La deuxième urgence est l’apoplexie hypophysaire : elle peut associer des paralysies oculomotrices (III, VI, V1, CBH), des céphalées intenses et parfois des troubles de conscience.
La troisième urgence devant une diplopie est l’encéphalopathie de Gayet Wernicke, dont la mortalité est de 17%. Il s’agit d’une atteinte oculo-motrice très variable pouvant associer un nystagmus, une paralysie uni- ou bilatérale (VI > III), et une paralysie supranucléaire. L’IRM est très spécifique et le traitement urgent. Il faut donc évoquer cette étiologie de façon systématique chez un patient alcoolique, dénutri, anorexique ou opéré d’une chirurgie bariatrique.
Prise en charge d’un nystagmus
Enfin, le Pr Caroline Tilikete a proposé une trousse de secours dans la prise en charge d’un nystagmus. Il faut ainsi être attentif à l’aspect du mouvement anormal ; le nystagmus peut être en dents de scie (à ressort) ou plus souple (pendulaire), mais il peut aussi s’agir d’intrusions saccadiques ne comportant pas de phase lente.
Il faut écouter la plainte du patient, et notamment les sensations d’oscillopsie : celles-ci sont absentes dans les nystagmus infantiles, très présentes dans les nystagmus acquis, surtout en position primaire du regard, et noyées dans la plainte vertigineuse dans les nystagmus associés à un syndrome vestibulaire périphérique.
La connaissance des 3 mécanismes de stabilisation du regard permet également d’orienter le diagnostic :
- le système vestibulaire stabilise le regard lors de nos déplacements (son atteinte entraîne un nystagmus vestibulaire central ou périphérique) ;
- le système qui maintient le regard excentré (atteinte responsable d’un nystagmus du regard excentré) ;
- le système qui maintient le regard en fixation (atteinte : nystagmus pendulaires et oscillations saccadiques).
Application interactive
Cette présentation du rapport interactive est facilement accessible sur le site SFO-online, qui permet de visualiser l’imagerie et les différentes vidéos proposées lors de cette session.
L’application interactive est aussi très facilement téléchargeable. Le Dr Lamirel en a présenté les atouts. Lors de la première utilisation, la connexion est possible grâce au même identifiant et au même mot de passe que ceux utilisés sur le site de la SFO.
L’écran d’accueil contient 4 icônes : orientations diagnostiques, données de l’examen, pathologies et glossaire (figure 2). Ces icônes donnent accès à des fiches qui sont même plus nombreuses que dans le rapport.
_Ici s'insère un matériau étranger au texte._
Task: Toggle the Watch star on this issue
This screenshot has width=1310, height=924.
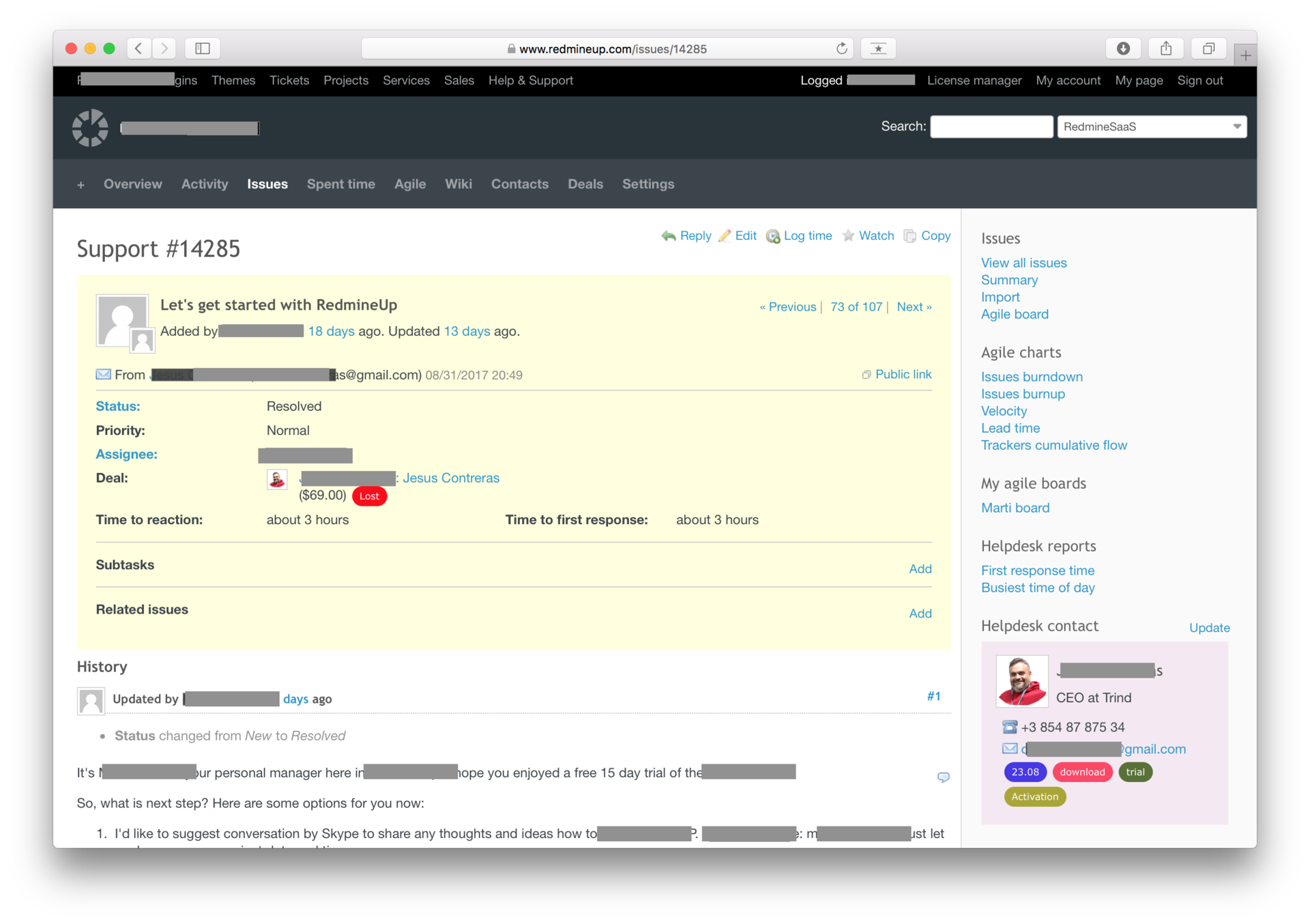Action: click(x=848, y=236)
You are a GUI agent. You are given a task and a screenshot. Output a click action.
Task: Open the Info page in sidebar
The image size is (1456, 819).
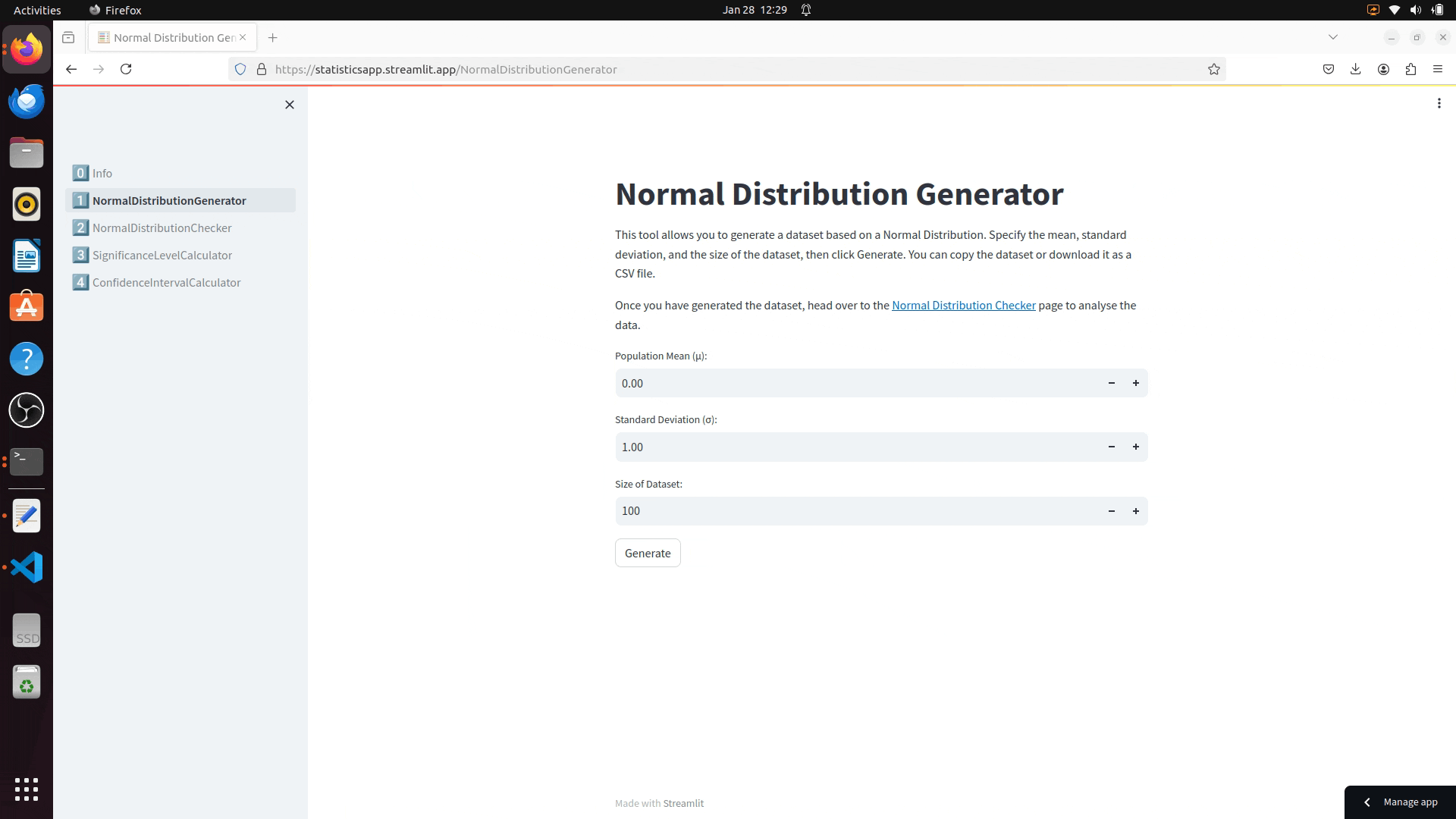[x=102, y=173]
L’application est très agréable à utiliser, complète, et la partie « Orientations diagnostiques » permet de guider la démarche diagnostique, avec des liens très utiles vers la réalisation pratique des examens, que ce soit, par exemple, l’examen des pupilles ou d’une diplopie.
Référence bibliographique
[1] Fraser JA, Rueløkke LL, Malmqvist L, Hamann S. Prevalence of optic disc drusen in young patients with nonarteritic anterior ischemic optic neuropathy: A 10-year retrospective study. J Neuroophthalmol 2020. doi: 10.1097/WNO.0000 000000000974.